- **TASK TO CARRY OUT**
Print every one of the records below exactly as it stands, omitting the pictures from your output.

Records on where items appear

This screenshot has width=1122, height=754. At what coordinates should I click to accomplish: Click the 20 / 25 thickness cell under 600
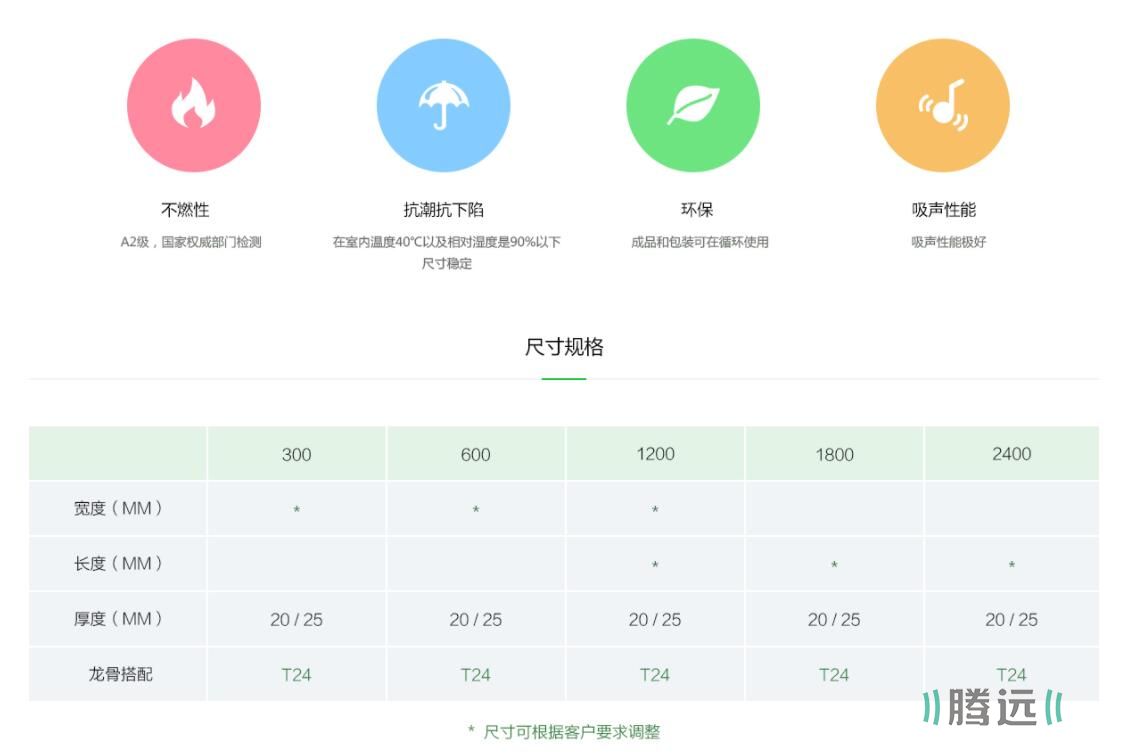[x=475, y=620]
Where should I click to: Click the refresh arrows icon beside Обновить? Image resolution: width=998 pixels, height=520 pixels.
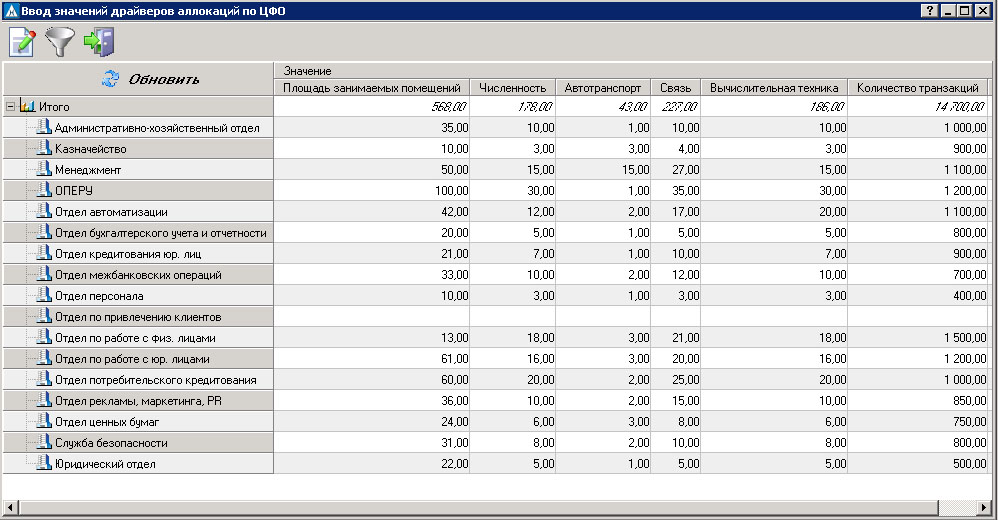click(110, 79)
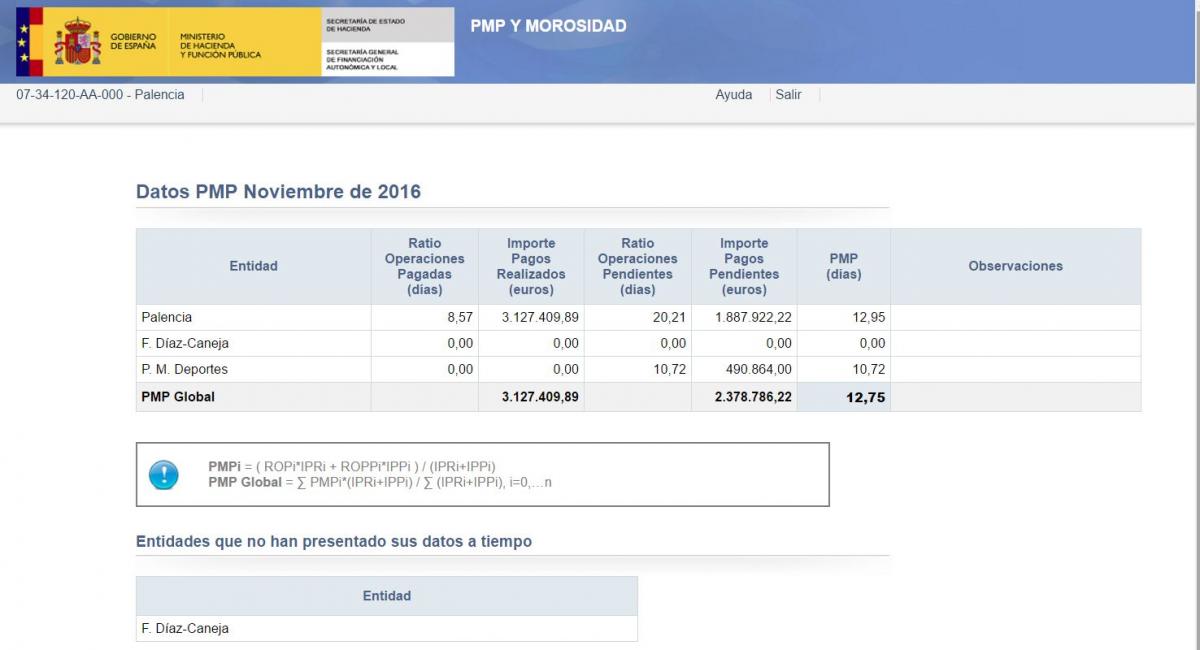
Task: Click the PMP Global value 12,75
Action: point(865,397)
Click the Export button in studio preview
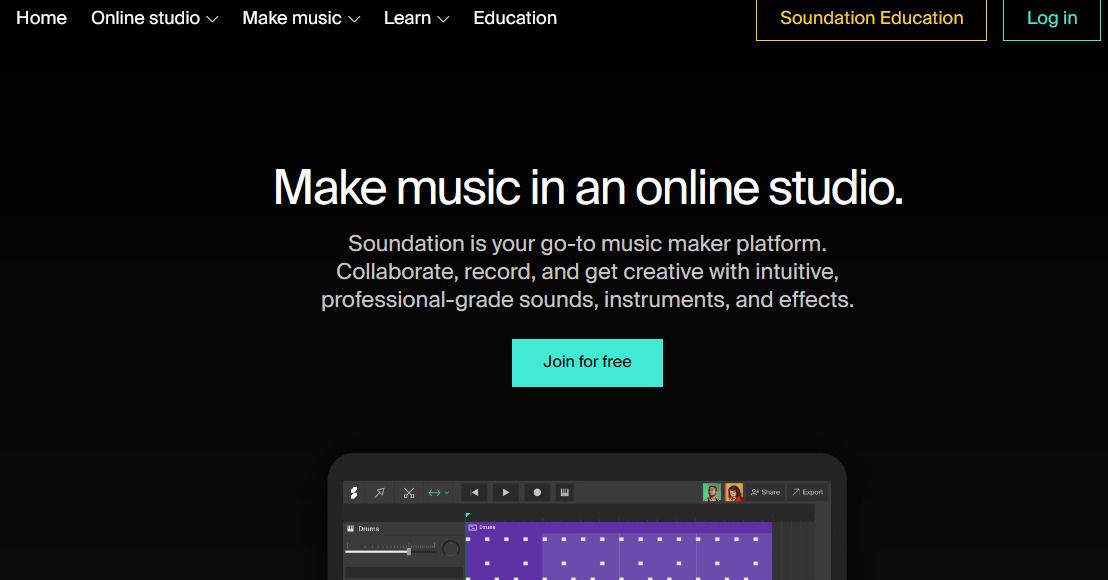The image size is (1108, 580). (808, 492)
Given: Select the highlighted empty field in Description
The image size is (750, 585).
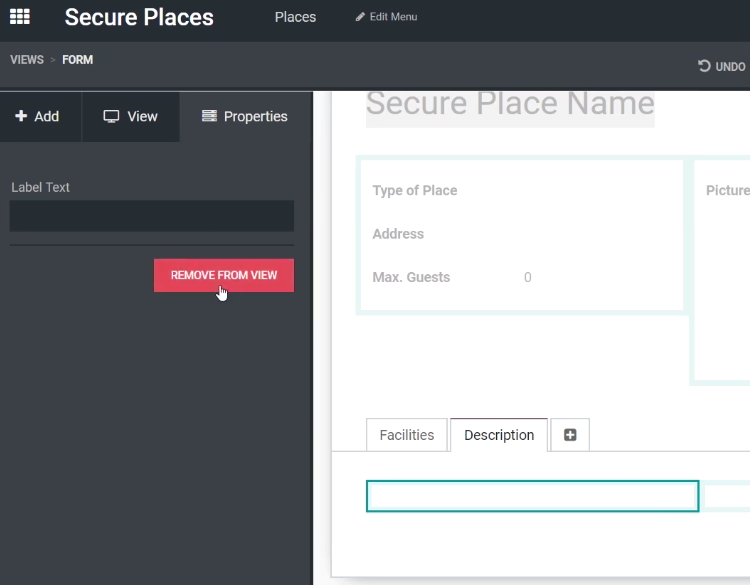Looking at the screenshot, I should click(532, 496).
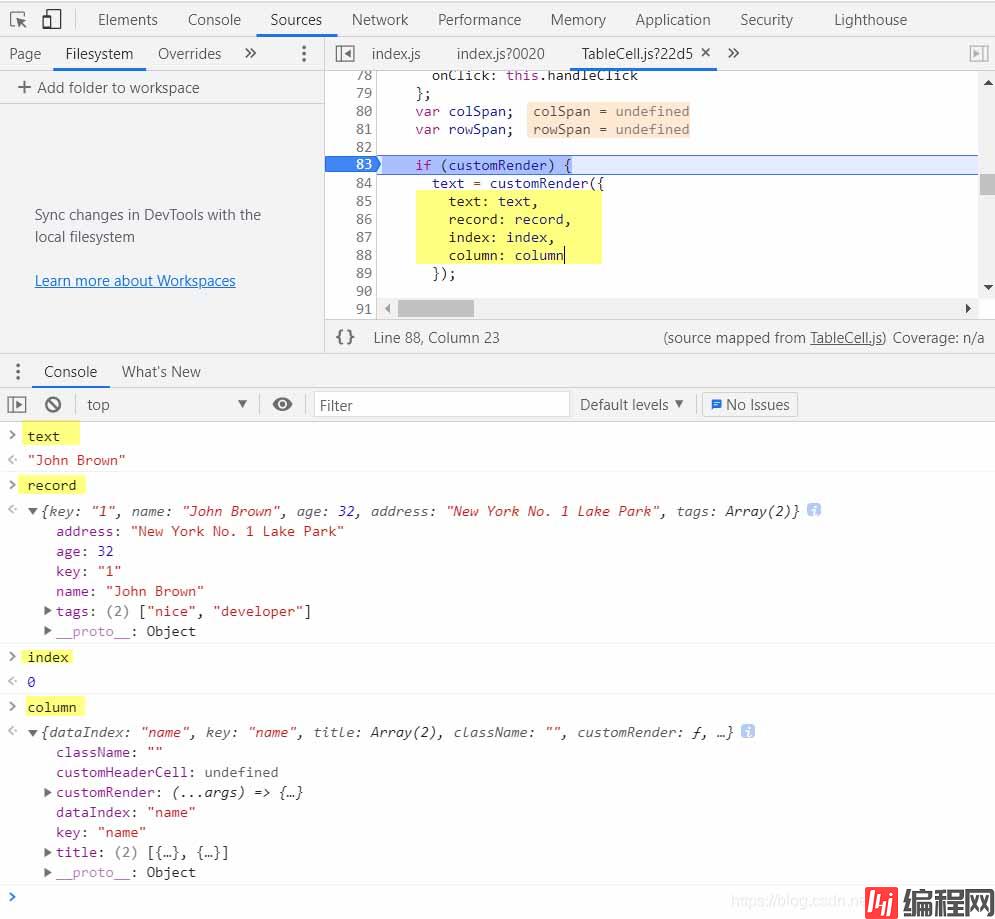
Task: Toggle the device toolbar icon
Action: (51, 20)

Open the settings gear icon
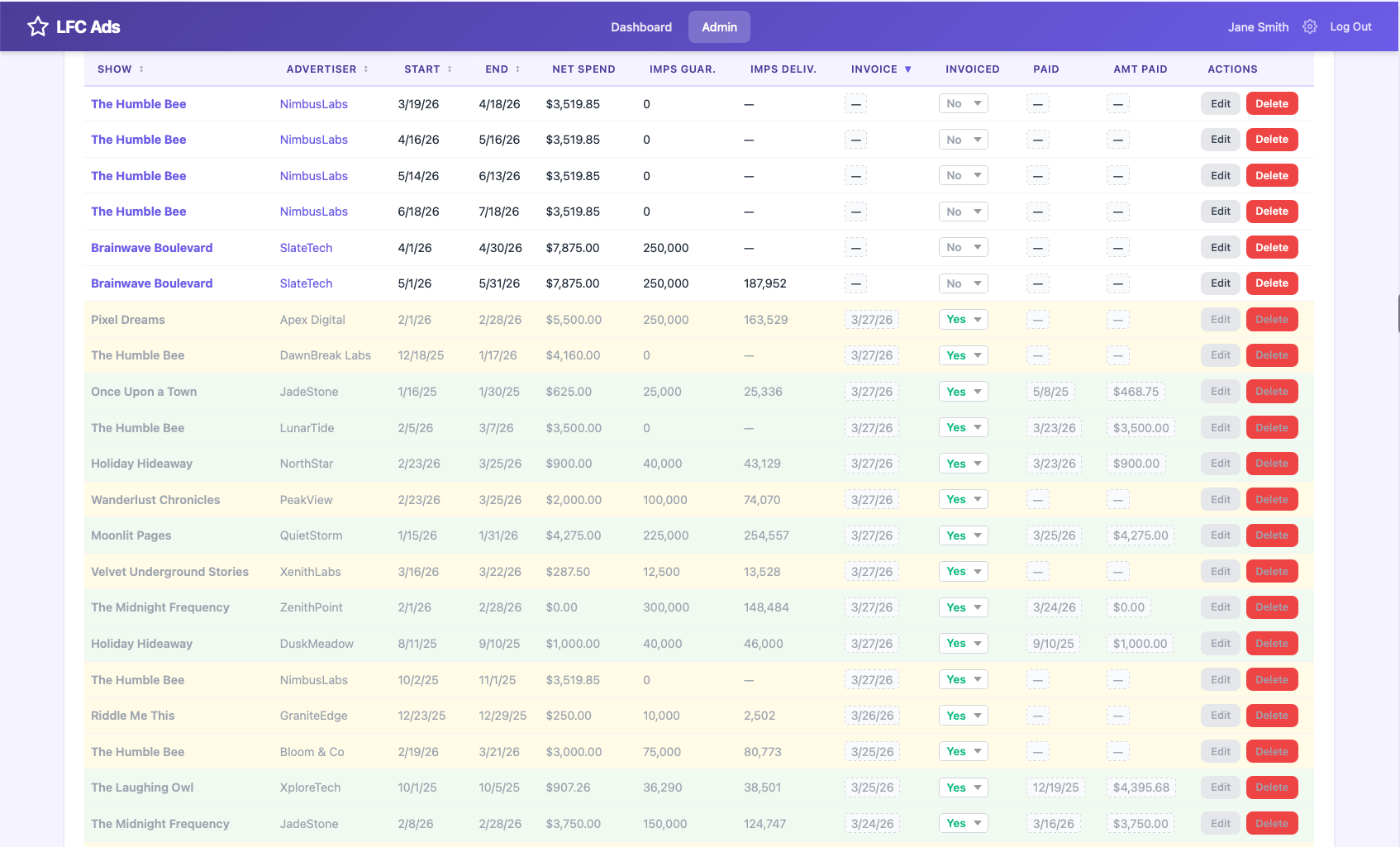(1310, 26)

- **REPLY**
This screenshot has width=1122, height=754. At what coordinates should I click to accomplish: Click the 20 / 25 thickness cell under 600
[x=475, y=620]
Where should I click to: Click the refresh arrows icon beside Обновить? Image resolution: width=998 pixels, height=520 pixels.
click(110, 79)
Task: Click the PMP Global value 12,75
Action: point(865,397)
Click the Export button in studio preview
The image size is (1108, 580). (808, 492)
Given: Select the highlighted empty field in Description
The image size is (750, 585).
Looking at the screenshot, I should click(532, 496).
Task: Toggle the device toolbar icon
Action: (51, 20)

Open the settings gear icon
(1310, 26)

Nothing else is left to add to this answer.